What you will do:
Return only the number of lines in the records below where the string "participants" shows up.

_ _ _ _

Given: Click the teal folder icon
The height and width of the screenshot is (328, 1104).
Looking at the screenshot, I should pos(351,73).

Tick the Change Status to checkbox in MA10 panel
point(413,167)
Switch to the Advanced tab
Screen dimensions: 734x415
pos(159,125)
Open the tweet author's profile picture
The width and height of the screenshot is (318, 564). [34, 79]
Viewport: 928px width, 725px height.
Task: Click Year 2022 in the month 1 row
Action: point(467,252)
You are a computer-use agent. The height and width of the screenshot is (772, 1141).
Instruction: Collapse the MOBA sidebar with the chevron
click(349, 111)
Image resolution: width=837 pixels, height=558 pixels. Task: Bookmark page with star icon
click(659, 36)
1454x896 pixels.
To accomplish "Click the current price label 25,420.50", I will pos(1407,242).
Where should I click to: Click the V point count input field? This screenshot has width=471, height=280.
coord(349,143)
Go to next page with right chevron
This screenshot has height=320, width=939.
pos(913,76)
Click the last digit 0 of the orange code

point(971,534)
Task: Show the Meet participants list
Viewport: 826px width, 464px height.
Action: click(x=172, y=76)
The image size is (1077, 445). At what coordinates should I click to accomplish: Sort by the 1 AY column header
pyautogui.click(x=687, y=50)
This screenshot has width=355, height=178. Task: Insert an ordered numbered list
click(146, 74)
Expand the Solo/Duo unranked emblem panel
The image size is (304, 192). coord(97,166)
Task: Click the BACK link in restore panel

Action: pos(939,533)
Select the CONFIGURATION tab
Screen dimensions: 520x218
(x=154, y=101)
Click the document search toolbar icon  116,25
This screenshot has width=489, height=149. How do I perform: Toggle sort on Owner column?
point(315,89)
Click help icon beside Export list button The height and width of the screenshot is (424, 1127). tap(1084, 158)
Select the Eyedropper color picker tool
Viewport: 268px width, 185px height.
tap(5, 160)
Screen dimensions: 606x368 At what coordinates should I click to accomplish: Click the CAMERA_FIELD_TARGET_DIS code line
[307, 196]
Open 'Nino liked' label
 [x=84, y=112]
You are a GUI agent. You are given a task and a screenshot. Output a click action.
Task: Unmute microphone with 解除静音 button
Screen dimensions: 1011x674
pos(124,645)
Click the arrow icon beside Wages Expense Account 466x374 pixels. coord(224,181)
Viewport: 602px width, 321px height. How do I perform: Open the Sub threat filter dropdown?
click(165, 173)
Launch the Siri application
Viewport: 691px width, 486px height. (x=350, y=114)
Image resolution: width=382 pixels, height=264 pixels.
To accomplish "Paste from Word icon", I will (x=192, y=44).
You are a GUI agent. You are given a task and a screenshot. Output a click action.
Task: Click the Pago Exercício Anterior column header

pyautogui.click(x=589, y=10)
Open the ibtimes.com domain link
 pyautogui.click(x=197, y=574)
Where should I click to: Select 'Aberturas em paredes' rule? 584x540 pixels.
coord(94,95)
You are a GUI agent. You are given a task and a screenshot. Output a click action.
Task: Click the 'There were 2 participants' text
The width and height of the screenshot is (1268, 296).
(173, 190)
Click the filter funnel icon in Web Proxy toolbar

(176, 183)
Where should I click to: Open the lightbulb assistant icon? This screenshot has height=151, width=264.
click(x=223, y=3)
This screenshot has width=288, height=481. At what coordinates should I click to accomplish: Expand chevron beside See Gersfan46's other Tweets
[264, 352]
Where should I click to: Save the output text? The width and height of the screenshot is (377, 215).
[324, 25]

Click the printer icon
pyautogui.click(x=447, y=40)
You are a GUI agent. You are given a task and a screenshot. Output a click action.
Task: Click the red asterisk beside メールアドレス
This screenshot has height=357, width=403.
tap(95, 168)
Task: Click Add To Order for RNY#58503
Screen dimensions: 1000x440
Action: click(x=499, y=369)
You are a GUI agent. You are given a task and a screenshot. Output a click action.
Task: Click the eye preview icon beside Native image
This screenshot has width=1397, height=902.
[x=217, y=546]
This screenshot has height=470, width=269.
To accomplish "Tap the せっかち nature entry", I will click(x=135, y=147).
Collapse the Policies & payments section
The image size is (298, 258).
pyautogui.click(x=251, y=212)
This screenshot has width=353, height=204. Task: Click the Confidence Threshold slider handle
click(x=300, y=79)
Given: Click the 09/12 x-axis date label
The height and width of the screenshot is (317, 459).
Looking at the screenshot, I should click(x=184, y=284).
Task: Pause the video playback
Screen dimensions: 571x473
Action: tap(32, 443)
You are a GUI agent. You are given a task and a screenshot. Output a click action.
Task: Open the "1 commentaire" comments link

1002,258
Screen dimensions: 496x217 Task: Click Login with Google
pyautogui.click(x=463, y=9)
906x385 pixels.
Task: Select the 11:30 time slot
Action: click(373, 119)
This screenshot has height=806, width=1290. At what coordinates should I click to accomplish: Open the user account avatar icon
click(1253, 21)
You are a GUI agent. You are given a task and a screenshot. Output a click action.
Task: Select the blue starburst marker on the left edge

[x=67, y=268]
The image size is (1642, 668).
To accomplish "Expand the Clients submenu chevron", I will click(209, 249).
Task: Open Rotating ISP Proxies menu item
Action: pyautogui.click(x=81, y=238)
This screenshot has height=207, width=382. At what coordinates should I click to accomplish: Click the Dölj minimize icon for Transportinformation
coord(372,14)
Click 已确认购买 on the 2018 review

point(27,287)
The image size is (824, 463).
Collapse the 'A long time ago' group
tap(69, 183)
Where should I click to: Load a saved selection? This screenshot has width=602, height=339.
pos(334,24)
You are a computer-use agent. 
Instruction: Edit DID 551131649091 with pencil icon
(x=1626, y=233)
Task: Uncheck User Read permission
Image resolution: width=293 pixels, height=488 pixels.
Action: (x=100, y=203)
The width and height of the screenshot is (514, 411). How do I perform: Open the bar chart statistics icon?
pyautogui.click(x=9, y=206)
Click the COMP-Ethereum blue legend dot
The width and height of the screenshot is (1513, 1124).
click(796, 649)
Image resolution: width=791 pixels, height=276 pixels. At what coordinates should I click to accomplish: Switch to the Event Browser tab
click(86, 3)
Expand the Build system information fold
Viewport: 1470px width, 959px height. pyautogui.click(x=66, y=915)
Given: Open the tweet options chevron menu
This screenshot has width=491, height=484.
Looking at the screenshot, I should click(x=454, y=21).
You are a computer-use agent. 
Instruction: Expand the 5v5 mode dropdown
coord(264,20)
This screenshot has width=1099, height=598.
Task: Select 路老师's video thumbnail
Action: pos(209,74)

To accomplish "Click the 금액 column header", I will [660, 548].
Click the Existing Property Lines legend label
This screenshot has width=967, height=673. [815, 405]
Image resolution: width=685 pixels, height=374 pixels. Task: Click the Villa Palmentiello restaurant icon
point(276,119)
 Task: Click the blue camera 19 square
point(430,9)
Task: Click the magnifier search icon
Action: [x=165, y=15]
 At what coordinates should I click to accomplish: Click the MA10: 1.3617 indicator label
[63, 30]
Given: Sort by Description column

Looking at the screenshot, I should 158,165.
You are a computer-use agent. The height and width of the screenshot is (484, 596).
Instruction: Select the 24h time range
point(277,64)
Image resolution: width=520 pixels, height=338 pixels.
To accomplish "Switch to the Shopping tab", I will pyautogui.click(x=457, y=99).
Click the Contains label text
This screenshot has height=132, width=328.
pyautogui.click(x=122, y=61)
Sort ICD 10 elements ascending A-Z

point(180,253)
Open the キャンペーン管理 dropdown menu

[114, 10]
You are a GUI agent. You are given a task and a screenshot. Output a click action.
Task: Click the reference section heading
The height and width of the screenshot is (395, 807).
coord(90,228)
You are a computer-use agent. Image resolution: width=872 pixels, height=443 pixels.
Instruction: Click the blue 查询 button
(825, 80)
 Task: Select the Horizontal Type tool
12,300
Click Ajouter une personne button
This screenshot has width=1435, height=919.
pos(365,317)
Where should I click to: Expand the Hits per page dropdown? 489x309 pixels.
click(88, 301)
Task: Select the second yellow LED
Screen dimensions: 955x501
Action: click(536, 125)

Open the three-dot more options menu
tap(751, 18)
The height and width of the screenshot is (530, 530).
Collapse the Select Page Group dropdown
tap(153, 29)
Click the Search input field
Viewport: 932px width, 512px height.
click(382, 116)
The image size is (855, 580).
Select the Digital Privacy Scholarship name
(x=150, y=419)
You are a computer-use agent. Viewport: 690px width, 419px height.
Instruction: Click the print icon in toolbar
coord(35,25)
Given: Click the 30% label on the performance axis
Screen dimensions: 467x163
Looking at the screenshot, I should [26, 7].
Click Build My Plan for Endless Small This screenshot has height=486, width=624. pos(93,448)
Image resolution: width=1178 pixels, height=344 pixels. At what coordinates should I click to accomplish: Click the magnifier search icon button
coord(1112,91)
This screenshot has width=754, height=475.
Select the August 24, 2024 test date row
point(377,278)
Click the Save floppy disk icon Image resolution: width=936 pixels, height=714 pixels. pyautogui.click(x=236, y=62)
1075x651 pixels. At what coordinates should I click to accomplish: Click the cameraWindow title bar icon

_ _ _ _

Solution to this exercise:
2